Ronald McNeill, 1st Baron Cushendun


Ronald John McNeill, 1st Baron Cushendun, PC was a British Conservative politician.

Background and education

McNeill was born in Ulster. He was the son of Edmund McNeill DL, JP and Sheriff of County Antrim, and his wife Mary. He was educated at Harrow and Christ Church, Oxford, graduating in 1886. He was called to the bar in 1888, and started to work as editor of The St James's Gazette as well as assistant editor of the Encyclopædia Britannica.

Political career

Having unsuccessfully contested the seats of West Aberdeenshire, Aberdeen South, and Kirkcudbrightshire, McNeill was elected as Unionist Member of Parliament for the St Augustine's division of Kent in 1911. Seven years later he became representative for Canterbury, and in 1922 was appointed Under-Secretary of State for Foreign Affairs, a post he held, with a short interval for the first Labour Government of 1924, until 1925.
After serving as Financial Secretary to the Treasury for two years, McNeill was made Chancellor of the Duchy of Lancaster with a seat in the cabinet in 1927. The same year he was also sworn of the Privy Council and raised to the peerage as Baron Cushendun, of Cushendun in County of Antrim.

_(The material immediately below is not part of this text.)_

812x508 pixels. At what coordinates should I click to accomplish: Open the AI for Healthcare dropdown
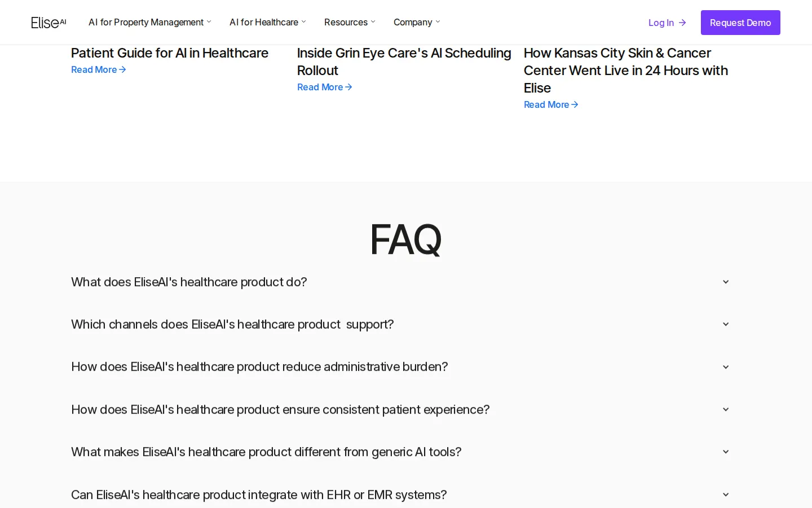tap(267, 22)

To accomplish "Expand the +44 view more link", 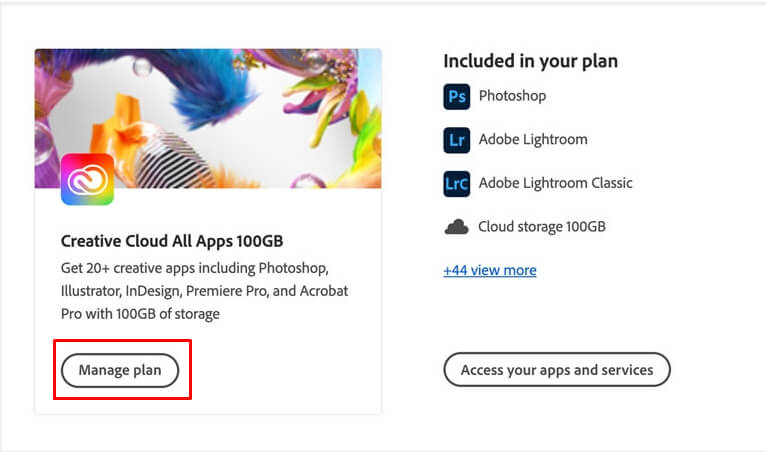I will pos(489,270).
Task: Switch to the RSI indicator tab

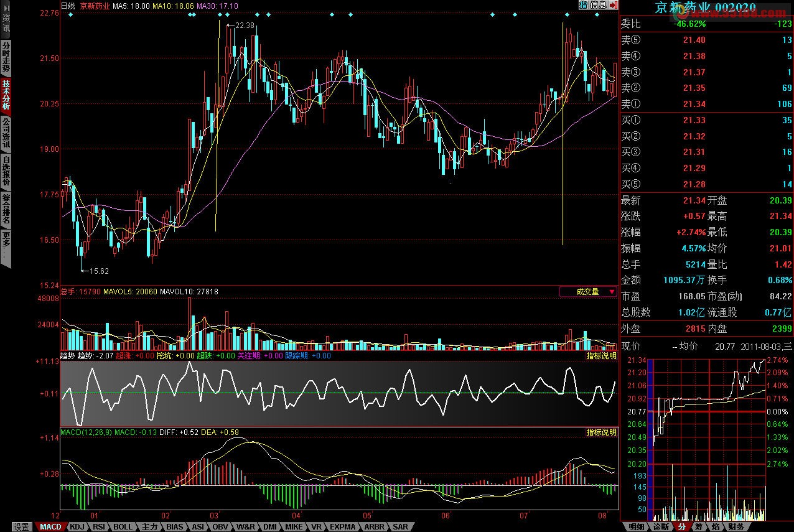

Acting Foreign Secretary in 1928 and twice chief British representative to the League of Nations, Lord Cushendun signed the Kellogg-Briand Pact in August that year. He retired from office in 1929.

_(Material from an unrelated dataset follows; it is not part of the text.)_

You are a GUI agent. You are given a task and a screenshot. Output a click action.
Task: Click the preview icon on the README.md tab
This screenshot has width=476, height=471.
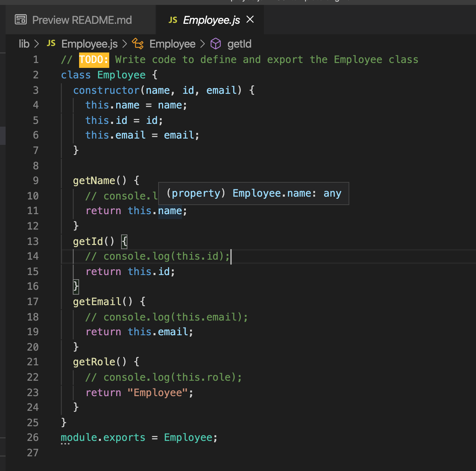[x=20, y=20]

Cushendun and Glenmona House

From 1910 McNeill resided at Glenmona House in Cushendun, the coastal village in County Antrim from which he later took his title. He was burnt out of the house in 1922, having a replacement designed by Clough Williams-Ellis. The village also contains properties by Williams-Ellis built in memory of his Cornish wife, Maud, who died in 1925.

Family

In 1884 Lord Cushendun married Elizabeth Maud Bolitho, a Cornishwoman and Christian Scientist. They had three daughters: Esther Rose, Loveday Violet, and Mary Morvenna Bolitho. After Elizabeth's death in 1925 he married Catherine Sydney Louisa Margesson in 1930. She survived him, dying in 1939. Lord Cushendun died in Cushendun in October 1934, aged 73, when the barony became extinct.